Heidelberg, Dezember 2006
Contents:
1 Introduction 3
2 Who are the Boers? 4
3 Brief history of British engagement in South Africa 6
4 The War 8
4.1 The way to war 8
4.2 The conduct of war 9
4.3 A disgraceful peace 12
5 Conclusions 13
6 Bibligraphy 14
1 Introduction
" Take a community of Dutchmen of the type of those who defended themselves for fifty years against all the power of Spain at a time when Spain was the greatest power in the world. Intermix with them a strain of those inflexible French Huguenots who gave up home and fortune and left their country for ever at the time of the revocation of the Edict of Nantes. The product must obviously be one of the most rugged, virile, unconquerable races ever seen upon earth. Take this formidable people and train them for seven generations in constant warfare against savage men and ferocious beasts, in circumstances under which no weakling could survive, place them so that they acquire exceptional skill with weapons and in horsemanship, give them a country which is eminently suited to the tactics of the huntsman, the marksman, and the rider. Then, finally, put a finer temper upon their military qualities by a dour fatalistic Old Testament religion and an ardent and consuming patriotism. Combine all these qualities and all these impulses in one individual, and you have the modern Boer – the most formidable antagonist who ever crossed the path of Imperial Britain. Our military history has largely consisted in our conflicts with France, but Napoleon and all his veterans have never treated us so roughly as these hard-bitten farmers with their ancient theology and their inconveniently modern rifles.”[1]
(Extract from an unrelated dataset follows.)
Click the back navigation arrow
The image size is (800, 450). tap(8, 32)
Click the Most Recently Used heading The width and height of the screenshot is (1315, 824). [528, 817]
Sir Arthur Conan Dolyle, author of the Sherlock Holmes detective stories, wrote two volumes about the Boer War. He was fascinated by the struggle of this people, called the Boers, against, what was then, the most powerful nation in the world. And he was by no means left all on his own with his keen interest in this war. Back then and still today people have been gripped by it. What is it that prevents this war between the British Empire and a “ragged band of Bible-wielding farmers”[2] to be buried in oblivion? What is it that sets apart this war from so many others?
2 Who are the Boers?
“No one can know or appreciate the Boer who does not know his past, for he is what his past has made him." [3]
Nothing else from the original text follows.